Translation is not a neutral transfer of meaning between languages, but an ethically charged practice shaped by interpretive choices and asymmetrical power relations. Translation ethics addresses the responsibility of translators towards source texts, their socio-cultural frameworks, and target audiences, particularly when literary works circulate beyond their original contexts. Rather than prescribing universal norms, contemporary approaches increasingly understand translation ethics as emerging from situated practices and concrete decision-making.

This paper examines ethical challenges in translating Japanese fantastic literature into Romanian, focusing on Osamu Dazai’s short stories ”Seihintan” and “Chikusei”. These texts rework East Asian folklore through a modern Japanese literary sensibility. Fantastic narratives provide a particularly productive site for this analysis, as their reliance on ambiguity and culturally specific imaginaries intensifies the ethical stakes of translation. Such features resist domestication within European literary systems, raising questions about how alterity can be mediated without being neutralised.

The Romanian context offers a particularly revealing case study because translations are produced directly from Japanese, without mediation through dominant pivot languages such as English or French. This direct translation trajectory foregrounds ethical and interpretive decisions that are often obscured in globally circulating translations shaped by Anglophone literary norms. As a semi-peripheral European language, Romanian makes visible the asymmetries involved in cross-cultural literary circulation. Translating the Japanese fantastic into Romanian thus highlights how genre expectations, cultural references, and narrative opacity are negotiated in the absence of a standardised global template.

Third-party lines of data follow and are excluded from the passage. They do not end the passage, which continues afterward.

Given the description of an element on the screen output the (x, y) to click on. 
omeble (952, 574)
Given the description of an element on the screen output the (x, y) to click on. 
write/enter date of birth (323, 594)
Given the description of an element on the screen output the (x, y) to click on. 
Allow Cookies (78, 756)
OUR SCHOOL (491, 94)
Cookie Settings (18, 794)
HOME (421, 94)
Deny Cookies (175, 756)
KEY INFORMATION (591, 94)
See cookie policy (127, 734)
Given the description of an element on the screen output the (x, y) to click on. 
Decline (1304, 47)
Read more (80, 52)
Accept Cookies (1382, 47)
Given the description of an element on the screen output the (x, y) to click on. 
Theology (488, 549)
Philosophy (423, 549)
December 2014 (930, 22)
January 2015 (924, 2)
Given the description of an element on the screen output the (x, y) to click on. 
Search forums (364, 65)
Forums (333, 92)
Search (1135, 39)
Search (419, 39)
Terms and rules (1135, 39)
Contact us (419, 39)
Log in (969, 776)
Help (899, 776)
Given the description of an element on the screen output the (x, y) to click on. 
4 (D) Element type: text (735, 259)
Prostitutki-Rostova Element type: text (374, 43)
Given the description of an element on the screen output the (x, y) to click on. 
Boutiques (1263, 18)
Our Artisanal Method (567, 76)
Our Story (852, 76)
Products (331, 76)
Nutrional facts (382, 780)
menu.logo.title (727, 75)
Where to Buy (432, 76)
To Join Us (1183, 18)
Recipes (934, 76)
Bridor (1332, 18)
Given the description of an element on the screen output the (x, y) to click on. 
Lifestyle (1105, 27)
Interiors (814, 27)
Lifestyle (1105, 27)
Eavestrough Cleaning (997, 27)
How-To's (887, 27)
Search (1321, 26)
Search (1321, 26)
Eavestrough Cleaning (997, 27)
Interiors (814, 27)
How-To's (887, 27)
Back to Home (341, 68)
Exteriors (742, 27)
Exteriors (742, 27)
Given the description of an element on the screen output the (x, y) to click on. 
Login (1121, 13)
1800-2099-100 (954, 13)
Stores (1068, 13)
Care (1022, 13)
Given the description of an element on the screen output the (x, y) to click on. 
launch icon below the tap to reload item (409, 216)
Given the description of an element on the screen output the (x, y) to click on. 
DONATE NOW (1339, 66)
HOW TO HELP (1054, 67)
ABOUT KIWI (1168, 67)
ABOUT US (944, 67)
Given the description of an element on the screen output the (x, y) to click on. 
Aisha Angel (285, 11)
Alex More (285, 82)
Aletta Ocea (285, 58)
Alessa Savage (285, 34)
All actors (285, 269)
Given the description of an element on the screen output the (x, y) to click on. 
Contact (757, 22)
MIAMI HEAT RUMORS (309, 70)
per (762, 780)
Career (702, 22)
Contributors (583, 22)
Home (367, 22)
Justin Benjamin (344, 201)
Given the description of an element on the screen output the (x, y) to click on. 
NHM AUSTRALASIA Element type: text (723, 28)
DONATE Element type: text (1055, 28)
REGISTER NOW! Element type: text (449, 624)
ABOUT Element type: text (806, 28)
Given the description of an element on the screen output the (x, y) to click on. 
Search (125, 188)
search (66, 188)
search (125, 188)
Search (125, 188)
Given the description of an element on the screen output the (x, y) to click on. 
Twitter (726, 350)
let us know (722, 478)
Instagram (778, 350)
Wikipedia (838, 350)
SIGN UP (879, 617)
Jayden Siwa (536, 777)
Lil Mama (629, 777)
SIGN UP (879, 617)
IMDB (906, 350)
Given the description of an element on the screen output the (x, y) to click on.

By analysing specific translation strategies, including the handling of folklore-derived imagery, ambiguity, and stylistic estrangement, the paper conceptualises translation as cultural mediation rather than equivalence-seeking transfer. Situated within a trans-regional framework, the study traces the movement of texts from Chinese folklore to Japanese modern literature and into a European cultural space.

The paper argues that examining translation from a peripheral, non-pivot linguistic context has broader implications for Japanese studies, translation studies, and world literature. It demonstrates that ethical translation practices shape not only textual outcomes but also the conditions under which Japanese literature becomes legible beyond its original context, challenging centre-periphery models of literary circulation.